Boys Will Be Boys

My Dad died several years ago; Mom followed him to the grave early last year. In all honesty, I never fully appreciated how much she enjoyed taking pictures until I waded into her collection of albums, which must have numbered close to one hundred.

One of my favorite images features my maternal grandparents, two aunts, several of my cousins, and a young, unsmiling version of my mother posing in front of our yellow house in Pleasant Hill. Mom looks haggard. And there, at the very front, is the source of her weariness: me. I must be all of five years old and I’m squirming so much despite her firm grip on my shoulder that my face blurs.

I couldn’t help thinking about that image when I came across the postcard on the left in the Museum’s photograph collection. Looking at these six young men (yes, all are boys) gave me instant appreciation of my mother’s trials. Everything I see in this postcard tells me that these boys are up to no good. I can state with absolute certainty that chaos broke loose the moment the photographer turned his back. Boys will be boys.
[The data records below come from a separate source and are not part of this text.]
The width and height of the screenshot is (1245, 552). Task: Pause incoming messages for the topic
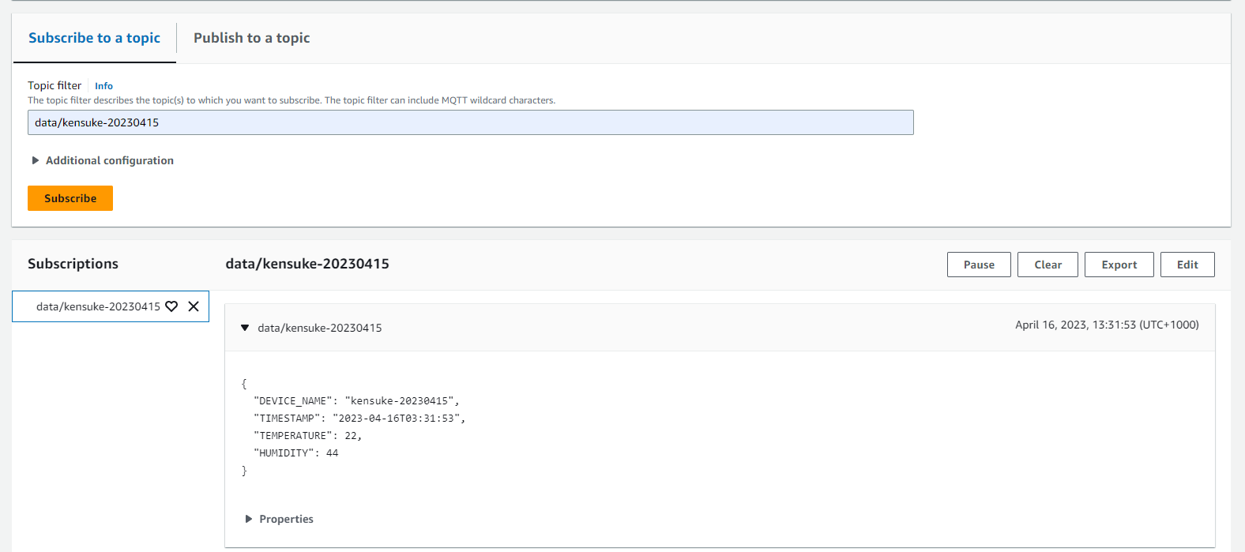[x=978, y=265]
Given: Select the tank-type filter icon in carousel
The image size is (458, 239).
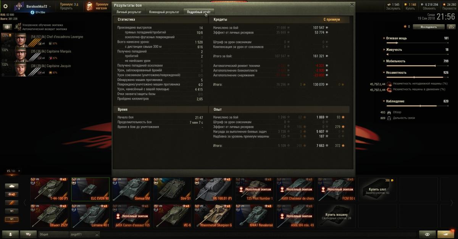Looking at the screenshot, I should coord(11,186).
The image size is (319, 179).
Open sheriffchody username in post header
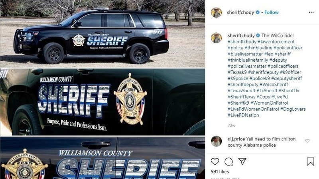coord(240,12)
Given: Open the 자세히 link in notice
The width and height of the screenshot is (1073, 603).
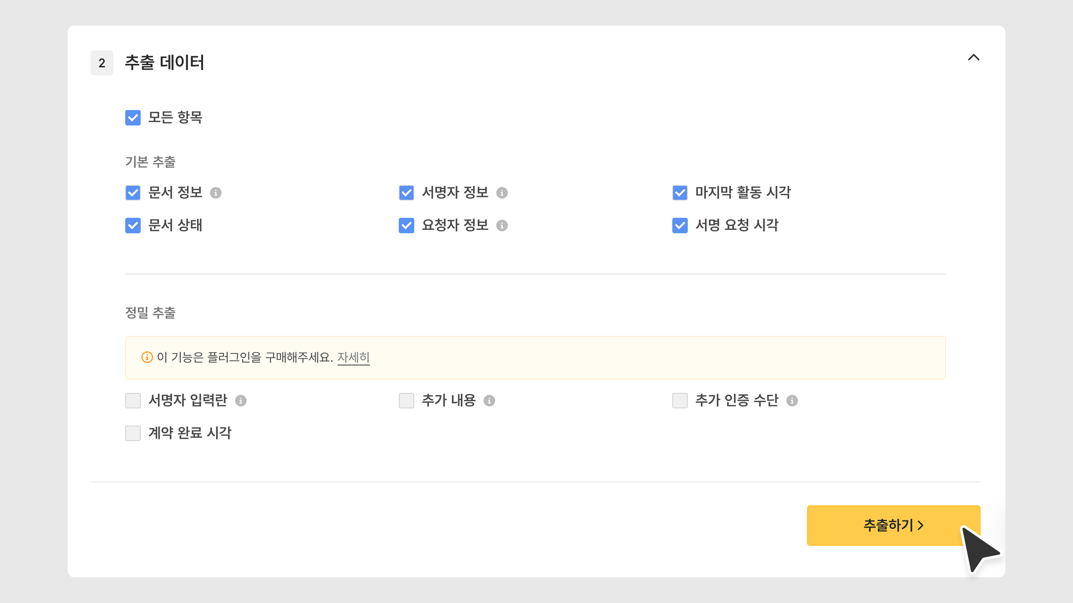Looking at the screenshot, I should [353, 357].
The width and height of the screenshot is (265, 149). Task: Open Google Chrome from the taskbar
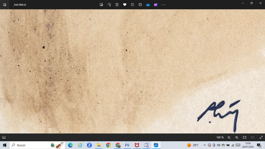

Unlike many other postcards in our collection, the backside of this one tells its own story. The year is 1905, and the six young men—each five years old—are attending kindergarten. A photographer walks by in the midst of a “cowboy” game and asks them to pose. For reasons that escape me—perhaps a teacher nearby threatens them—they agree, lining up in front of the steps of 216 West Oak Street, in Stockton. We even know the boys’ names. Fortunately, one of them keeps a copy and passes it on to his descendants, who eventually give it to the Museum.

Of all the postcards I’ve seen so far at the Museum, this is my favorite. I’m drawn to it partly because I can identify with these six young urchins. The clothing they wore may differ from mine at that age, but the postcard reminds me that the unstoppable energy packaged as a five-year-old boy will never change. It informs me about one small dimension of my humanity that I share with ancestors from long ago.

And now that I’m grown up with a family of my own, it also reminds me of the challenges that my weary young mother faced trying to harness the energy of a five-year-old boy.